Ele afirma que frequentemente vê pacientes que já estão tomando um coquetel de outros medicamentos e não entendem os perigos de combinar benzodiazepínicos, que são depressores, com outras drogas que também têm efeitos sedativos, como medicamentos para dormir ou Benadryl.

E se você vai beber álcool ou usar Cannabis, é melhor não ter nenhum benzodiazepínico no seu organismo. Quando as pessoas combinam substâncias que têm efeito depressor, isso pode interferir até mesmo na respiração.

A população geriátrica que Neel trata é especialmente vulnerável porque os benzodiazepínicos são metabolizados de forma diferente à medida que envelhecemos, ele afirma, permanecendo no corpo por um período mais longo. Como resultado, pessoas mais velhas que os consomem podem estar mais propensas a quedas ou acidentes de carro, por exemplo. As drogas também podem causar delírio em pacientes com demência.

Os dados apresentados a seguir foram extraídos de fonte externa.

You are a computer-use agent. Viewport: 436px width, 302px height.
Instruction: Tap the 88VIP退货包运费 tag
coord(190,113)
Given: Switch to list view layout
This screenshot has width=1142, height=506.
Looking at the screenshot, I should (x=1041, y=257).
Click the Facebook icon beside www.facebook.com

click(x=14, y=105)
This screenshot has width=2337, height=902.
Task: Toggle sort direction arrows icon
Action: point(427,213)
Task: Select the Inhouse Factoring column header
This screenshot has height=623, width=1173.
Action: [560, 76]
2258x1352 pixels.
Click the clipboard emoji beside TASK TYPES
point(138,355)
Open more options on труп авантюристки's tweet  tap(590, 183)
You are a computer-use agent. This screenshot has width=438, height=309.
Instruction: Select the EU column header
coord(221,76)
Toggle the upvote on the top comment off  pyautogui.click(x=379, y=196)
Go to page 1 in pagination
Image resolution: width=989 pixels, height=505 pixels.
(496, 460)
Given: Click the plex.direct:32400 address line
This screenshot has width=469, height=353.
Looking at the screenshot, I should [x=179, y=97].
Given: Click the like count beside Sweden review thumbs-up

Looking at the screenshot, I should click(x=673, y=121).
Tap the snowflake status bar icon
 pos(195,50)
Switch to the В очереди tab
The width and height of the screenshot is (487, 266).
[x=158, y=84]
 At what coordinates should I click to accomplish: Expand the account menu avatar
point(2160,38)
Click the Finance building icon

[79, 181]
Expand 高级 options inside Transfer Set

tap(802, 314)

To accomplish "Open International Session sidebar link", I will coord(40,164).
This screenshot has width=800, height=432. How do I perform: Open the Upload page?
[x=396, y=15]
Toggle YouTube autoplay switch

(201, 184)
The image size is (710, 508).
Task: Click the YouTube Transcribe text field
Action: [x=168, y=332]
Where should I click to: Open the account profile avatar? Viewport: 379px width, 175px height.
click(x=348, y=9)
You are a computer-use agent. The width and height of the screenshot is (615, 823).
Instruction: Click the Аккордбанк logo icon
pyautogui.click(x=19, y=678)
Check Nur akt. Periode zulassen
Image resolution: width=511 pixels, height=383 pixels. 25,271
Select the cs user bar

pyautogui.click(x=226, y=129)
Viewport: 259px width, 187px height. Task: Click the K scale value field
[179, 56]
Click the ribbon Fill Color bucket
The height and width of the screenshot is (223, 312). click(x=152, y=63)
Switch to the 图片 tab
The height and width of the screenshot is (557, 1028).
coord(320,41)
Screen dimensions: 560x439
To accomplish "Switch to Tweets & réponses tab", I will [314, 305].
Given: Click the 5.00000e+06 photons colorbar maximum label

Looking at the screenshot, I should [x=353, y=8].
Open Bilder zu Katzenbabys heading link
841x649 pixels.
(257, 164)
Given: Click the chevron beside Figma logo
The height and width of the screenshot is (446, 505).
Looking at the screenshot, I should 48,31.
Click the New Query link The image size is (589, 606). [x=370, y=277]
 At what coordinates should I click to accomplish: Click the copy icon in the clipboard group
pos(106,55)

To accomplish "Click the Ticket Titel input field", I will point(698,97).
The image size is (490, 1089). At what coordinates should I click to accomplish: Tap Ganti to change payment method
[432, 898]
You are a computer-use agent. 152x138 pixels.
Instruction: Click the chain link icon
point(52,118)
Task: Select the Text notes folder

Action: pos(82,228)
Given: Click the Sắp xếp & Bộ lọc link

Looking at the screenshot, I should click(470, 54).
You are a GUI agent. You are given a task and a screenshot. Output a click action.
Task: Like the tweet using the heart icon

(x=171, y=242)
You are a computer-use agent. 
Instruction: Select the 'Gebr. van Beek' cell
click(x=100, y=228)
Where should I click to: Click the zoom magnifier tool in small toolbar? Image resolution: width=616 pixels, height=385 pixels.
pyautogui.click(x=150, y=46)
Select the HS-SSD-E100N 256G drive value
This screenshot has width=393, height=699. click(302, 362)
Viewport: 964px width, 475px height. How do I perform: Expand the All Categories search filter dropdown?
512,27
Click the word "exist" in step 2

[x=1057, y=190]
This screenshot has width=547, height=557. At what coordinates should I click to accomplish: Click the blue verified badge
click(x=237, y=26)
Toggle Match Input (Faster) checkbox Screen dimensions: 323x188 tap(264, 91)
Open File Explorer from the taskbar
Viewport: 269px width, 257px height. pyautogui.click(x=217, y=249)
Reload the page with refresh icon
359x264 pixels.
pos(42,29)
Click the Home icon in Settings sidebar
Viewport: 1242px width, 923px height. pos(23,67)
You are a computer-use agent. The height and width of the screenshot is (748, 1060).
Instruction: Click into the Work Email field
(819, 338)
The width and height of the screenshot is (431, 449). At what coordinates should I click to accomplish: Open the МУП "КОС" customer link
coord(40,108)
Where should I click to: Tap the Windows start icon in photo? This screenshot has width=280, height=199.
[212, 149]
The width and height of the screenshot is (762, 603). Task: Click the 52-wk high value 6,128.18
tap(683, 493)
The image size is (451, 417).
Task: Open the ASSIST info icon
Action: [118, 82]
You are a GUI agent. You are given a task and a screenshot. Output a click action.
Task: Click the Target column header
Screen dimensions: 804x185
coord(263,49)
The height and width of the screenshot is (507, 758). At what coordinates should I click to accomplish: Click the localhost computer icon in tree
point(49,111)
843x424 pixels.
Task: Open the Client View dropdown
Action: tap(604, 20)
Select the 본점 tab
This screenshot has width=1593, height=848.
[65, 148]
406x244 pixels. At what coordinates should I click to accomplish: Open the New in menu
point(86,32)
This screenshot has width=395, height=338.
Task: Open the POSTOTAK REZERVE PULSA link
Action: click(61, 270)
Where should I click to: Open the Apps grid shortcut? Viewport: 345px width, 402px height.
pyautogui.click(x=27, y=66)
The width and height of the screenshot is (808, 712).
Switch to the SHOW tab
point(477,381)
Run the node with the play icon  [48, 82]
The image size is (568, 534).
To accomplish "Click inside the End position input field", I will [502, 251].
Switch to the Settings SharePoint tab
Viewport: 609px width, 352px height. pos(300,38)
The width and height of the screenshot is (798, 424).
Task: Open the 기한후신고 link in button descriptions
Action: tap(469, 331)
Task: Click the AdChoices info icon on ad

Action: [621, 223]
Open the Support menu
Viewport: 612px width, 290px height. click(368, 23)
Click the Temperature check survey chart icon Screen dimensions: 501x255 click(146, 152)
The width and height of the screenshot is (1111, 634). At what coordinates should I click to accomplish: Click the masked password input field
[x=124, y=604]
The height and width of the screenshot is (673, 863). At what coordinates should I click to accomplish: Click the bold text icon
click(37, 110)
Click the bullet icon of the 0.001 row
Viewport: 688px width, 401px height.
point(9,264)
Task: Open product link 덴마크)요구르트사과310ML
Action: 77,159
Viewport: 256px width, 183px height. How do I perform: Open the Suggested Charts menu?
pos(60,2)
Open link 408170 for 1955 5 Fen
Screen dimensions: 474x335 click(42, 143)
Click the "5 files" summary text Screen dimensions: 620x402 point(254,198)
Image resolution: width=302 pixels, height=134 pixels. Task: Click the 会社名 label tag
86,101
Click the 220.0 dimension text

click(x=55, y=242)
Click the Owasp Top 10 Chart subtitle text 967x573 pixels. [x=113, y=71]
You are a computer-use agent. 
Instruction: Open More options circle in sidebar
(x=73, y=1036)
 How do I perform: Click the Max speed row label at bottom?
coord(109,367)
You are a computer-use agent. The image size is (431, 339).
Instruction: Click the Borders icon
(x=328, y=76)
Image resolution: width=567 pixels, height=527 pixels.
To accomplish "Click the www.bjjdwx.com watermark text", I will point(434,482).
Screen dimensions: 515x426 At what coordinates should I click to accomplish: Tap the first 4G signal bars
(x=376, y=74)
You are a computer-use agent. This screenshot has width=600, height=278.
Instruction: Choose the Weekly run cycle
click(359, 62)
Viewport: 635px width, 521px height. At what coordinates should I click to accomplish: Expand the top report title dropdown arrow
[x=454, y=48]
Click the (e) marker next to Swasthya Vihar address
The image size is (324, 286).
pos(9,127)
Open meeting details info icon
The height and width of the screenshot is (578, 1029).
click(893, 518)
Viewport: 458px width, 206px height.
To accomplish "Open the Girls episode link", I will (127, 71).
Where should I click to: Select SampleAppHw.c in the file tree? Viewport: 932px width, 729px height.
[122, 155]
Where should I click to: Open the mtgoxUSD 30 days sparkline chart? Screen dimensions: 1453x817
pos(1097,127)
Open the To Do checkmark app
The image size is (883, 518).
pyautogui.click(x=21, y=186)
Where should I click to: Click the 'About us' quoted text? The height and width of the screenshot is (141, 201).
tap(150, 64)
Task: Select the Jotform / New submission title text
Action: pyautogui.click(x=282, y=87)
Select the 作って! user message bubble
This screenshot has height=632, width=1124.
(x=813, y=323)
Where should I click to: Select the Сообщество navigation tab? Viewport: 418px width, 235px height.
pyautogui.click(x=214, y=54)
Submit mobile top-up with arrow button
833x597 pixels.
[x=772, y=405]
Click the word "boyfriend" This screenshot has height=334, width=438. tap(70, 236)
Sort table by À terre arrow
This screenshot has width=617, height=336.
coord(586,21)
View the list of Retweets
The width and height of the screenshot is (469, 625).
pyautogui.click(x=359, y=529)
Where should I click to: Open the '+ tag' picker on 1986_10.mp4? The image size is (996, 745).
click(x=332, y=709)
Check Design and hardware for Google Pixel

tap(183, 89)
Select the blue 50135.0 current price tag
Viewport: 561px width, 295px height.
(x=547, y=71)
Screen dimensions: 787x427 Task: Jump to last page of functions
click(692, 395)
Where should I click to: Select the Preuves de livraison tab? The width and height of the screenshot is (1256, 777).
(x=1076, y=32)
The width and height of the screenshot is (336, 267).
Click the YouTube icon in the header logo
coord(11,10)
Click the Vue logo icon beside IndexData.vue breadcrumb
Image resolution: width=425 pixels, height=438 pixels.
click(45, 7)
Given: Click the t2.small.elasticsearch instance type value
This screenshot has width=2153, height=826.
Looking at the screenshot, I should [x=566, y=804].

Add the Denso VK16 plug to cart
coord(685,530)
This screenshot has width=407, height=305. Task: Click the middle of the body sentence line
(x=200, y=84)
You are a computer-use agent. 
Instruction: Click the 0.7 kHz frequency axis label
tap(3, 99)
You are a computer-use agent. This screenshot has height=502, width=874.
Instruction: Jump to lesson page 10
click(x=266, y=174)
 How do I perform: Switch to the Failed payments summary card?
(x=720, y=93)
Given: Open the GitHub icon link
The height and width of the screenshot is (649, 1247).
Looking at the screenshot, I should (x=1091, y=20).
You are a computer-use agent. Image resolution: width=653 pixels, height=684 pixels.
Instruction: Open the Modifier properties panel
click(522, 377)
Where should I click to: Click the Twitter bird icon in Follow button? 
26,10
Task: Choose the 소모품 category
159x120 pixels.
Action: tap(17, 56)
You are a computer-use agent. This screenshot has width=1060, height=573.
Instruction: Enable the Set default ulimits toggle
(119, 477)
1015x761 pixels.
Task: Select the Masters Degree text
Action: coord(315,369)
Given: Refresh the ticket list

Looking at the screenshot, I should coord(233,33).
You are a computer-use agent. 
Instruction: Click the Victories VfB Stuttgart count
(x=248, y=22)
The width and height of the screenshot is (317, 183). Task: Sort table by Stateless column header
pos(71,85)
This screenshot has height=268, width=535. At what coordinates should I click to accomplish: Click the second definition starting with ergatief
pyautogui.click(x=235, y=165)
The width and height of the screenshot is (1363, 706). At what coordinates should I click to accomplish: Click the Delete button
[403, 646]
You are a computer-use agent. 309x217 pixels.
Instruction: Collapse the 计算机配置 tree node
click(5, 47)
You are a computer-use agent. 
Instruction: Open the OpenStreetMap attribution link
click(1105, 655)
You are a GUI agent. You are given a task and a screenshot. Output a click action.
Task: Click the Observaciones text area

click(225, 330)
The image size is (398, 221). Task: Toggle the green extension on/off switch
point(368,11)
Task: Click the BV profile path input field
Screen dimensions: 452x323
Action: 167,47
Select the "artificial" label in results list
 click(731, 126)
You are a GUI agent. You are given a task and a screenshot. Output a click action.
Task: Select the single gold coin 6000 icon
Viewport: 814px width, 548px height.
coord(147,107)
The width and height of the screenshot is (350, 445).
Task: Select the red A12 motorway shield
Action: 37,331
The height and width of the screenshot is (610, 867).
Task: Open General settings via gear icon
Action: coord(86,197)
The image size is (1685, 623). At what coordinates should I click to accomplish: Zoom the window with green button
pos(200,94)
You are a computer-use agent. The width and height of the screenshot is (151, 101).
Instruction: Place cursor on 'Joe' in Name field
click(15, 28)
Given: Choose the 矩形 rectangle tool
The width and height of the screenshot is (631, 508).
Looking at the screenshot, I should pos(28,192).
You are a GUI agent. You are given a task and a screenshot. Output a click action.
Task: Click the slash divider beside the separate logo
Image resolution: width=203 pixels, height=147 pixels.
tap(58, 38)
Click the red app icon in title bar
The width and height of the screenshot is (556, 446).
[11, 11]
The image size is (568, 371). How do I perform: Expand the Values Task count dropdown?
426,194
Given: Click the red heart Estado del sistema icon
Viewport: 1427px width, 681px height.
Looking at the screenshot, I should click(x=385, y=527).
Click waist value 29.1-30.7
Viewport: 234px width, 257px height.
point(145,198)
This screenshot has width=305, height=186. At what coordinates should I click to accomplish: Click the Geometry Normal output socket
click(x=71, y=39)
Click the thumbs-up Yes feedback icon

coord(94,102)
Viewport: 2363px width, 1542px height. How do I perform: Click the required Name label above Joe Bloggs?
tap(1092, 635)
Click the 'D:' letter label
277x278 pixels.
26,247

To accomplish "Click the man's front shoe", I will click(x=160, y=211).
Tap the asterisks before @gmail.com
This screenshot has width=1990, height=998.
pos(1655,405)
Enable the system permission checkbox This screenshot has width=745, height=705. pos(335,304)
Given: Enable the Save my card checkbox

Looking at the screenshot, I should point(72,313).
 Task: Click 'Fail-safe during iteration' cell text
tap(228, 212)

Esses medicamentos, contudo, podem ser perigosos para pessoas de qualquer idade, razão pela qual são tipicamente prescritos por um curto período de tempo —geralmente quatro semanas ou menos— e são considerados um último recurso para tratar uma condição crônica, acrescenta Neel.

Processo de abstinência delicado

Um estudo de 2019 descobriu que quase 20% das pessoas que tomam benzodiazepínicos os usam de forma inadequada. Se alguém desenvolve dependência, parar pode ser difícil, em parte por causa dos intensos sintomas de abstinência.

Esses sintomas podem incluir distúrbios do sono, irritabilidade, sudorese, palpitações cardíacas, pressão arterial elevada e problemas estomacais como ânsia de vômito.

A redução gradual do medicamento precisa ser feita de forma suave, idealmente sob a supervisão de um médico.

É “quase como pousar um avião, onde há uma descida gradual”, afirma John Torous, psiquiatra do Beth Israel Deaconess Medical Center em Boston.

Enquanto isso acontece, ele acrescentou, o paciente pode tentar diferentes métodos para dormir mais e conversar com um terapeuta sobre estratégias para ajudar a gerenciar a ansiedade.

Além disso, existem outros medicamentos, como a clonidina, que podem ser usados para tratar a ansiedade e também ajudar com sintomas de abstinência.

No final, é sempre mais eficaz tentar identificar e abordar a causa raiz da ansiedade, afirma Torous. “Os benzos estão proporcionando alívio rápido no cérebro, mas um dia eles desaparecem, esse alívio rápido se vai.”